* DOCUMENTO DE ORIGEM *
· · · · ·

É o mesmo que ignorar que existem “periguetes” no direito, “marias-chuteira” no futebol, alpinistas sociais ou coisa que o valha. E nisso cabe o gênero espécie humana. “periguete”, no sentido que eu trouxe para o direito, é toda tentativa de explicar as coisas de forma mais palpável, encurtando (o short) e o caminho... Isso também serve para explicar o fenômeno representado por alunos (homens e mulheres, todos-e-todas) tentando subir na vida (no caso, em carreiras jurídicas etc.) utilizando outros argumentos que não os do seu intelecto e de suas leituras. Dizer que Kelsen era um exegeta é uma forma de praticar periguetismo...Claro: em vez de ler Kelsen, faz um atalho lendo orelhas e livros facilitados.
 
Eu não inventei o termo “periguete”. É como a linguagem. Ela me antecede. Eu caio em um mundo em que já existe uma construção social de sentidos que independe de mim. Ingresso no mundo e dou minha pitada. Periguete, por exemplo, tem um sentido já cunhado por uma certa “tradição” no imaginário social de terrae brasilis. Já “pegou”. Perguntando para a malta o que é periguete, todos saberão.
 
Numa palavra

Não tenho receio em afirmar que há já hoje um imaginário periguético na sociedade brasileira. Uma sociedade patrimonialista-estamental gera periguetismos de todos os tipos. Vejam como as novelas “ensinam” bem essa arte de neoalpinismo! Quantas DAS (funções gratificadas) do serviço público em terrae brasilis são fruto de periguetismo feminino e masculino? Periguetismos sexuais, políticos, estamentais... Há de todo tipo. É inexorável (por exemplo, é notório que há escritórios que usam belos espécimes femininos – para impressionar determinadas autoridades). E isso existe independentemente de minha análise favorável ou desfavorável. Mudemos isso de nome... e a “coisa” continuará “sendo” (como no romance O Nome da Rosa: Stat rosa..). Já tratei disso na coluna Roxin ‘não sabe nada’ e o TJ-SP confirma minha tese.

· · · · ·

* AMOSTRA DO MATERIAL *
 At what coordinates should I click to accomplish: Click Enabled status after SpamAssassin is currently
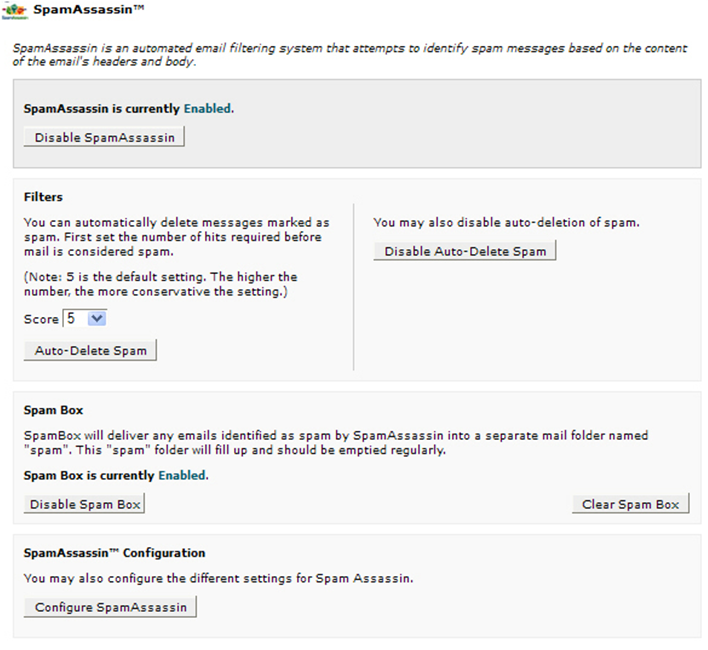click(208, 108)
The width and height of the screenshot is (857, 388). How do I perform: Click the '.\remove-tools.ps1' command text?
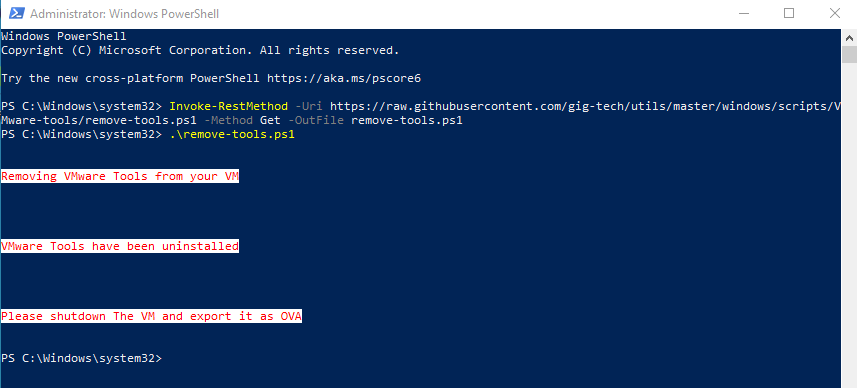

· · · · ·

* OBJETIVO DO EXERCÍCIO *
Reproduza, sem qualquer alteração, o trecho do texto sobre o periguetismo que começa em “Eu não inventei” e vai até “periguete, todos saberão.”.

* RESPOSTA DO EXERCÍCIO *
Eu não inventei o termo “periguete”. É como a linguagem. Ela me antecede. Eu caio em um mundo em que já existe uma construção social de sentidos que independe de mim. Ingresso no mundo e dou minha pitada. Periguete, por exemplo, tem um sentido já cunhado por uma certa “tradição” no imaginário social de terrae brasilis. Já “pegou”. Perguntando para a malta o que é periguete, todos saberão.